State of testing Relay powered components
See original GitHub issueWe’ve been trying a few different things and haven’t settled on a solution yet that satisfies all the, in my mind, requirements. So I figured it might be time to write up those requirements, the things we’ve experimented with, and what the final solution could be.
Requirements
- Exercise fragments: to verify that fragments select the correct fields.
- Exercise containers: to verify that container configuration is correct (really only refetch/pagination containers).
- Easy to use: i.e. easy to provide required mock data (typed data highly preferable).
- Fast tests: because slow tests scale badly.
Tried options
RelayStubProvider
This approach mocks all of the Relay API and inserts data directly into the components. An example can be found here
- Exercise fragments: Some coverage could be provided by using the types emitted for the fragment, but those also only go 1 level deep and thus don’t cover children of the container.
- Exercise containers: None
- Easy to use:
- Fast tests:
relay-mock-network-layer / renderRelayTree
This approach mocks our schema, uses a Relay network layer that directly queries the mocked schema, and uses renderRelayTree
to keep rendering the React tree until the Relay containers have all rendered.
- Exercise fragments: Actual queries are performed.
- Exercise containers: No Relay APIs are mocked.
- Easy to use: Figuring out what data to provide and how to provide it has been a constant pain. The graphql-tools
addMockFunctionsToSchema
functionality provides little guidance in what data is missing and how it should be mocked. - Fast tests: Everything related to the network layer is async, so we need to update, poll, and scan the tree continuously to know if the containers have been rendered, which is turning out to be too slow.
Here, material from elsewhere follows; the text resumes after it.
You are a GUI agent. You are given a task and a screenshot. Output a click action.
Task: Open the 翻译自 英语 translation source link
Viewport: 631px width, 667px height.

I could see us extending Relay to emit types for all containers in the entire tree, which would make stubbing the schema exactly according to those types trivial. The only additional change needed would be for addMockFunctionsToSchema
to infer what aliased fields to stub based on the passed in data. (Currently if in our fragments we select e.g. foo: bar
, where foo
is an alias of the bar
field, addMockFunctionsToSchema
expects us to mock the bar
field.)
Next options
Entire mocked copy of our GraphQL service
We haven’t done this yet, but an option I discussed with @ds300 was to add a ‘VCR’ library to our GraphQL service that would be able to record all the possible upstream requests and replay those when importing the service into our component libraries.
- Exercise fragments: Same as relay-mock-network-layer / renderRelayTree
- Exercise containers: relay-mock-network-layer / renderRelayTree
- Easy to use: Unlike relay-mock-network-layer / renderRelayTree, there wouldn’t be a need to do any data mocking, because the real data that our service provides has already been captured. (Albeit limited in permutations of the data.)
- Fast tests: Same as relay-mock-network-layer / renderRelayTree
Use Relay store API
Relay has an imperative store API, which we thus far have interacted with only when updating the store after mutations, but this is what the Relay library tests use.
- Exercise fragments: Need to verify this, but as Relay uses the fragments to select data from the normalised store, I think this could be enough to ensure the fragments select the right data.
- Exercise containers: No mocking of container APIs.
- Easy to use: We could easily add the ability to Relay to emit types for an entire tree and then create an API that would insert that data into the store.
- Fast tests: Once data is in the store, we can tell a
QueryRenderer
to synchronously render data that’s already available in the store.
Issue Analytics
- State:
- Created 5 years ago
- Reactions:7
- Comments:9 (7 by maintainers)
Top GitHub Comments
For now I’m thinking of starting work on making Relay emit types for the entire tree and update
addMockFunctionsToSchema
to automatically handle aliased fields, because that should ease the current pain points of “relay-mock-network-layer / renderRelayTree”, but also be a stepping stone to the “Use Relay store API” option.@josephsavona Yeah that’s what I meant. It would be helpful in knowing all the fixture data that the dev needs to provide without reading all of the fragments of the containers involved and looking up the types of the fields selected in those fragments.
True, I should clarify that we currently have query renderers in our tests for subsets of an entire product view, so the data tree would be significantly smaller.